> Problem statement: Among the lines of the listing below, retype exactly those from the one containing "Click the 'A-line silhouette' bullet item" through the one containing "1364x774 pixels.", both included. Do not include pictures.

_ _ _ _ _

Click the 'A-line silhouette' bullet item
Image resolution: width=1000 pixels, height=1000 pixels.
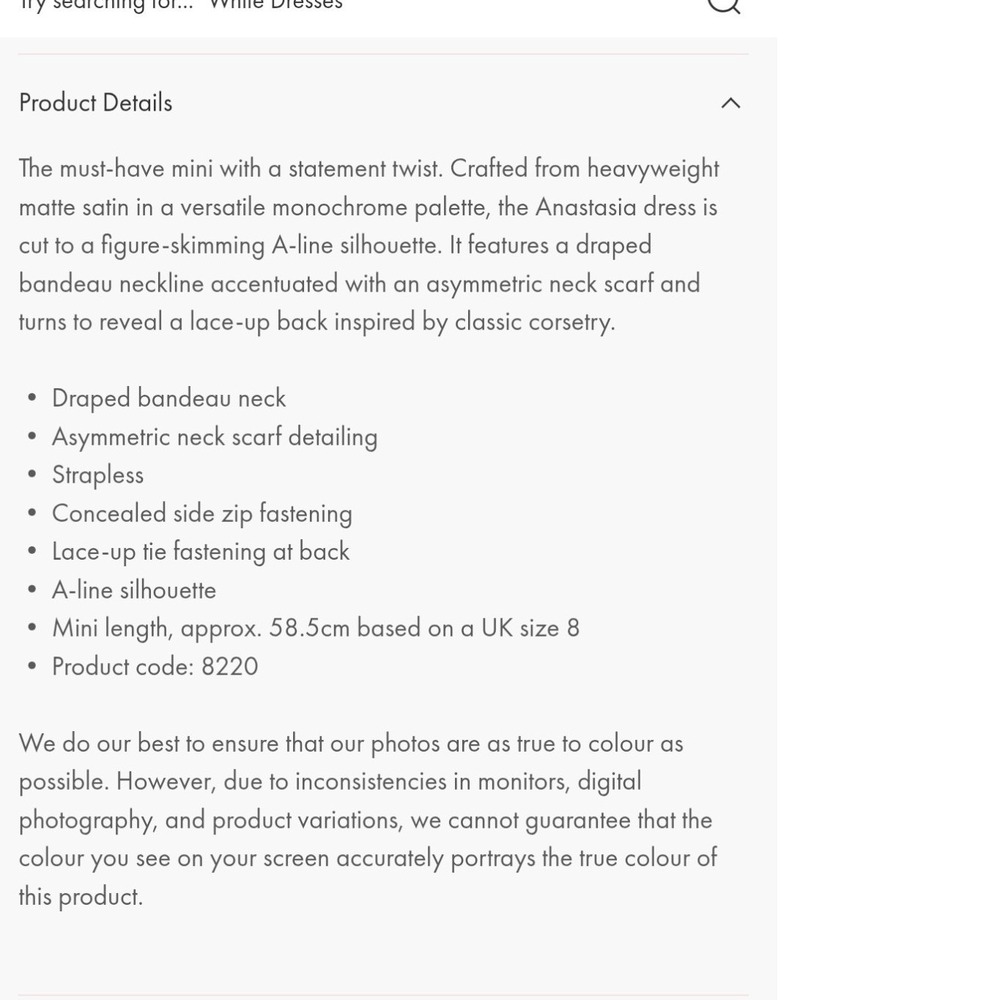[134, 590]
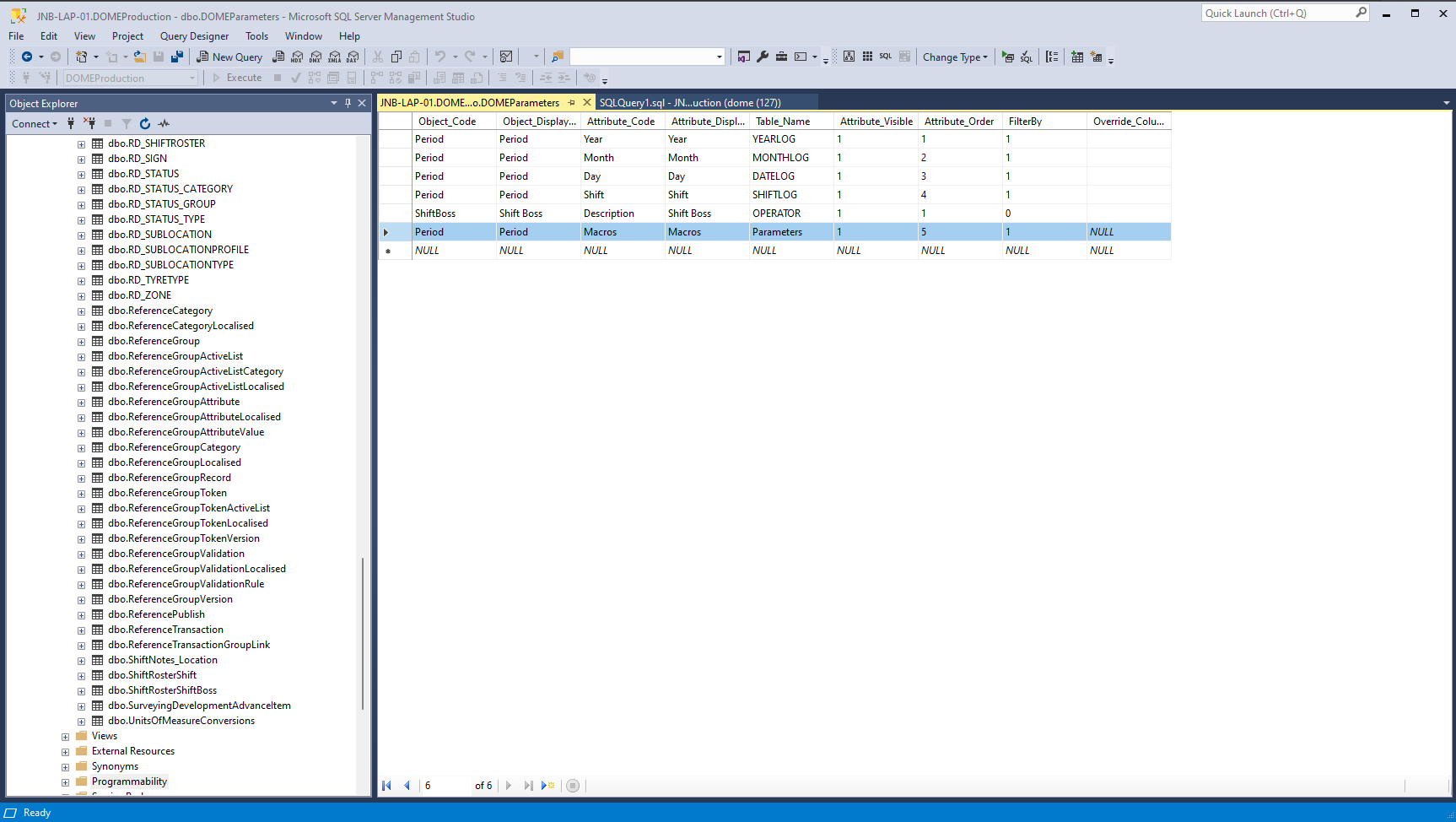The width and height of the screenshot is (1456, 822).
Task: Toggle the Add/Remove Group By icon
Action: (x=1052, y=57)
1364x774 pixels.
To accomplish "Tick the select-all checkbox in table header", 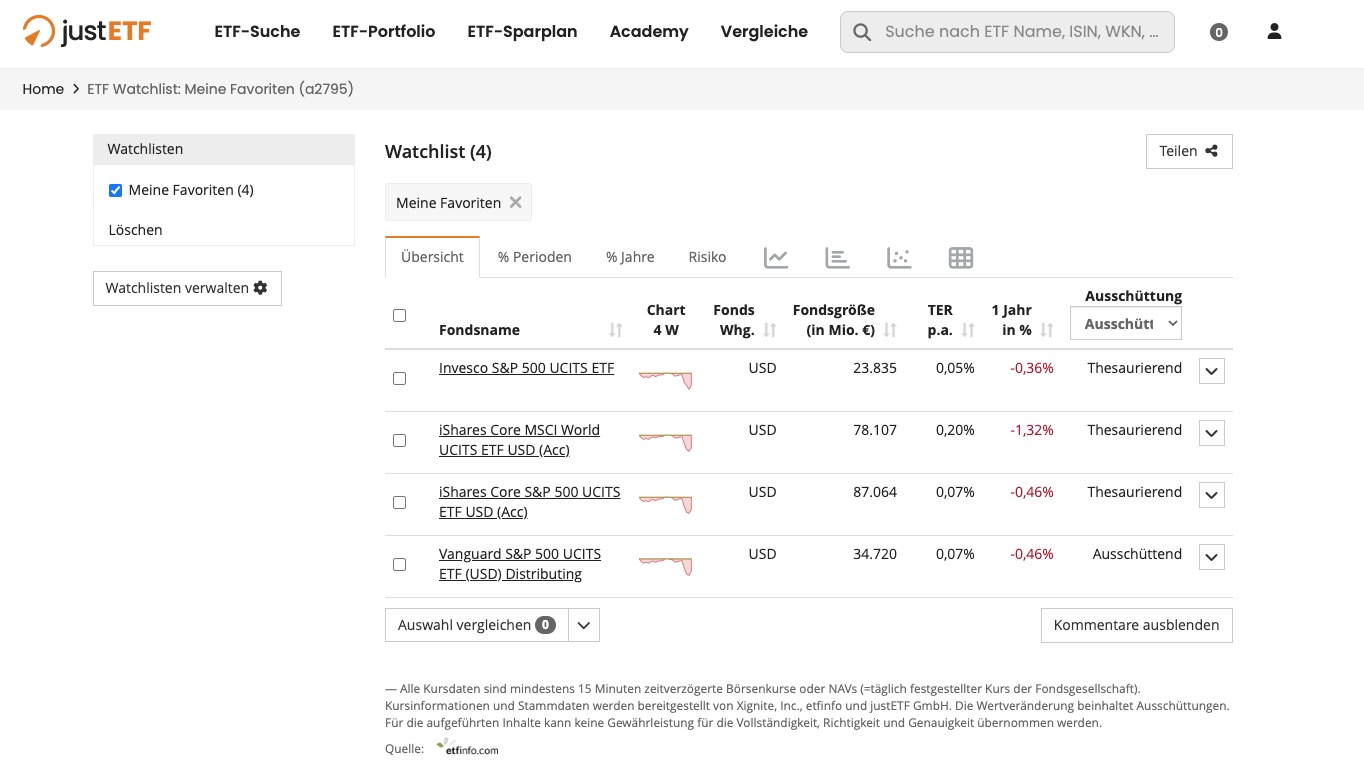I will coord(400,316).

_ _ _ _ _

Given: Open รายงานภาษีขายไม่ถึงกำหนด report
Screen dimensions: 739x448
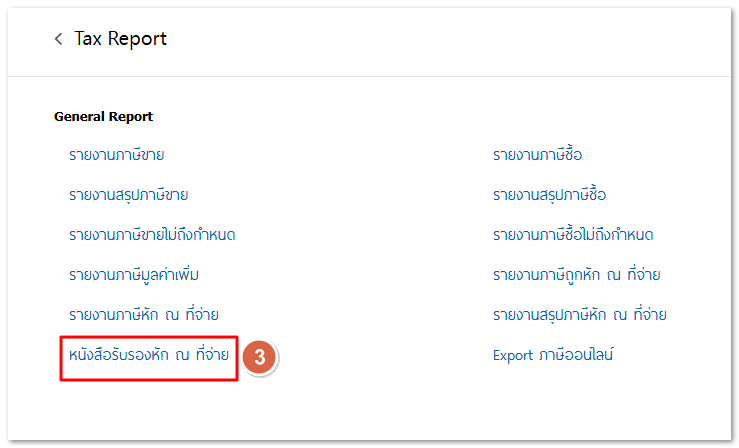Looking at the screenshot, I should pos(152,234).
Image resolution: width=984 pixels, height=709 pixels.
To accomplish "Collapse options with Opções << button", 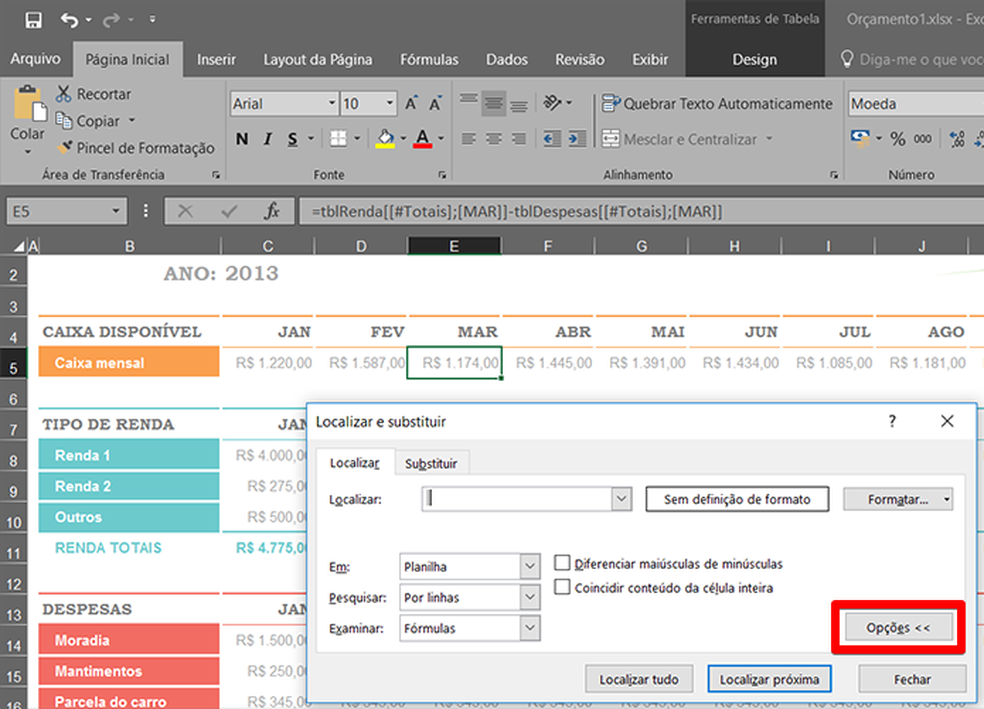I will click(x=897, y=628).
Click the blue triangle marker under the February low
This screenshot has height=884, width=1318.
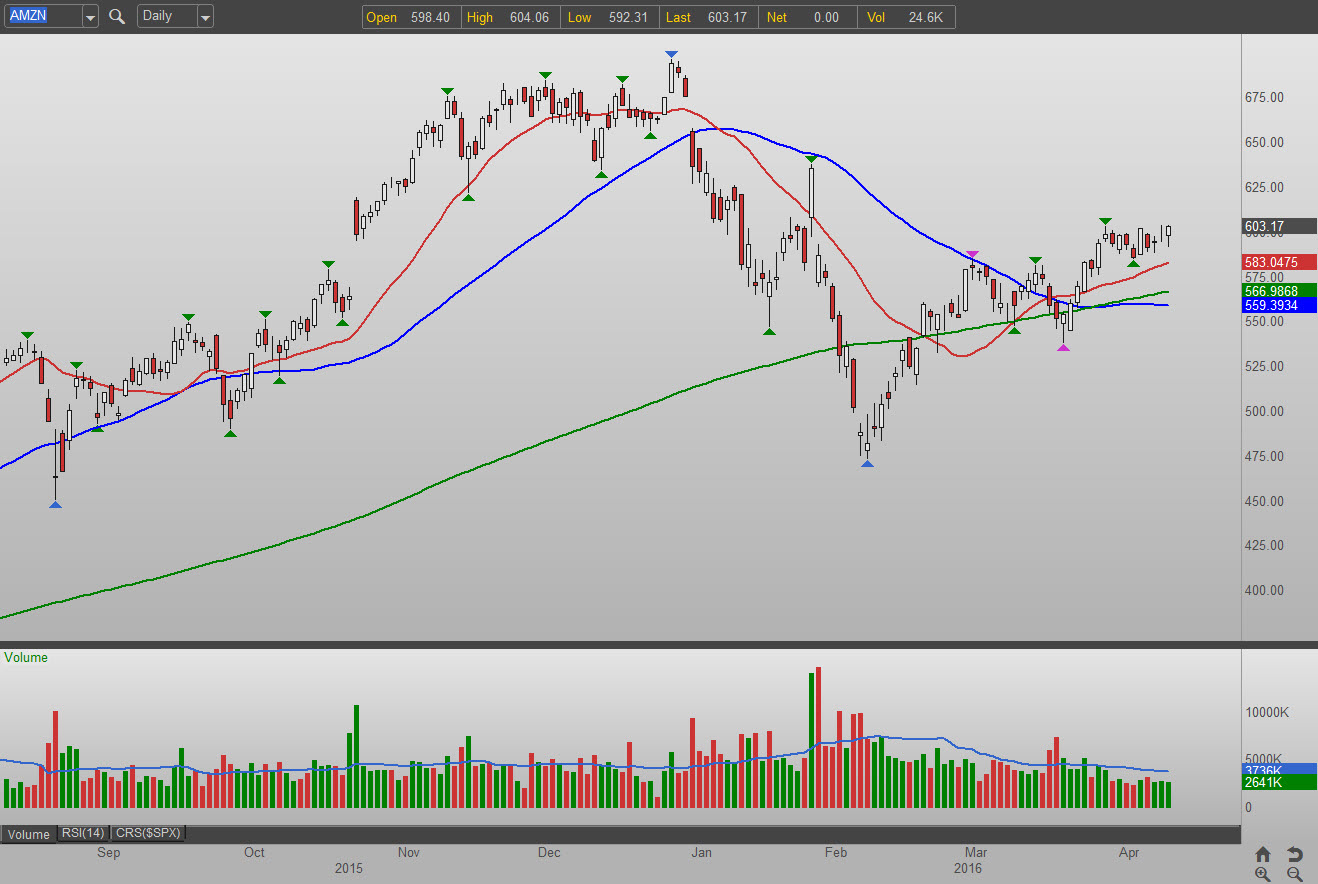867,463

_ _ _ _ _

> Answer for this exercise:
Click the 'A-line silhouette' bullet item
Image resolution: width=1000 pixels, height=1000 pixels.
[134, 590]
The width and height of the screenshot is (1456, 822).
Task: Toggle the Add/Remove Group By icon
Action: (x=1052, y=57)
1364x774 pixels.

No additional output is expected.